* **Vorliegender Auszug**
# Alterscheck



## gaulo (11 Juli 2002)

man hört ja viel über dialer, Viren etc. Was ist denn mit den sog. Anbietern von Schutzsystemen wie ab18frei, über18frei...
Die Benutzung solcher Alterchecks sind ja angeblich kostenfrei, d.h. es enstehen keine Kosten wie bei 0190-Dialern oder fallen irgendwo im Hintergrund bei Benutzung solcher Seiten Kosten an?


----------



## SprMa (11 Juli 2002)

*Alters-Check*

Typischerweise werden die Dienste dieser Anbieter dafür verwendet, damit man sich gegenüber Angeboten im Internet "verifizieren" kann. Der Vorteil ist, daß man sich nur einemal registrieren muß und dann bei allen Seiten, die diesen Dienst nutzen anmelden kann. Ob und wieviel man dann für was bei diesen Seiten Zahlen muß, sei dahingestellt.
Die Kosten für diesen Dienst teilen sich dann die angeschlossenen Seitenbetreiber.

Auch sehe ich bei diesem System keine "Sicherheit". Denn wie will der "Über18"-Anbieter feststellen, ob ich tatsächlich der bin, dessen Daten ich eingebe, um so einen "Alter-Check Schlüssel" zu bekommen? So nimmt sich Hänschen Meier den Ausweis seines Vaters und ist plötzlich 53 statt 13 Jahre alt...


Matthias


----------



## Freeman76 (12 Juli 2002)

Hallo,



> Auch sehe ich bei diesem System keine "Sicherheit"



Im Bezug auf den Altersnachweis. Jedoch ist dieses System schon mal wesentlich besser als mittels einem "Dialer" auf ein XXX-Angebot zuzugreifen   .


----------



## Anonymous (30 August 2002)

Alles schön und gut, aber pass auf Deine Email Adresse auf..
Da der "ueber 18" Anbieter dieses ja nicht ohne Eigennutz macht, gibt es 
dann auch oft die netten Emails mit dem netten Footer: "Sie erhalten diesen Newsletter, weil Sie sich in eine unserer Mailinglisten eingetragen haben". Diese kommen natürlich von jemand anderem, nicht von dort, wo Du Dich angemeldet hast..

* **Zu erledigen**
Wer teilt sich laut der Diskussion zum Alterscheck die Kosten für den Dienst? Die Zeilen darunter haben mit der Diskussion zum Alterscheck nichts zu tun.

* **Gesammeltes Material**

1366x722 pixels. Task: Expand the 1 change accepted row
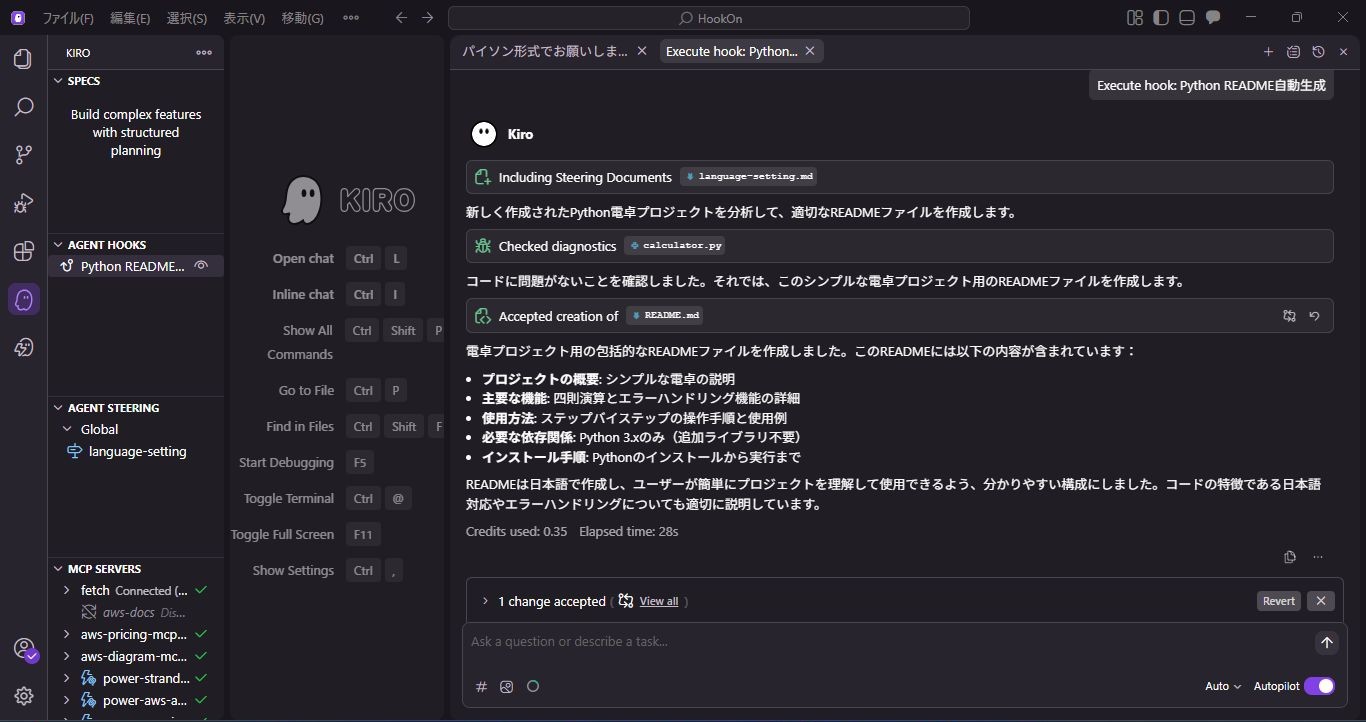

* **Lösung unten**
Die angeschlossenen Seitenbetreiber.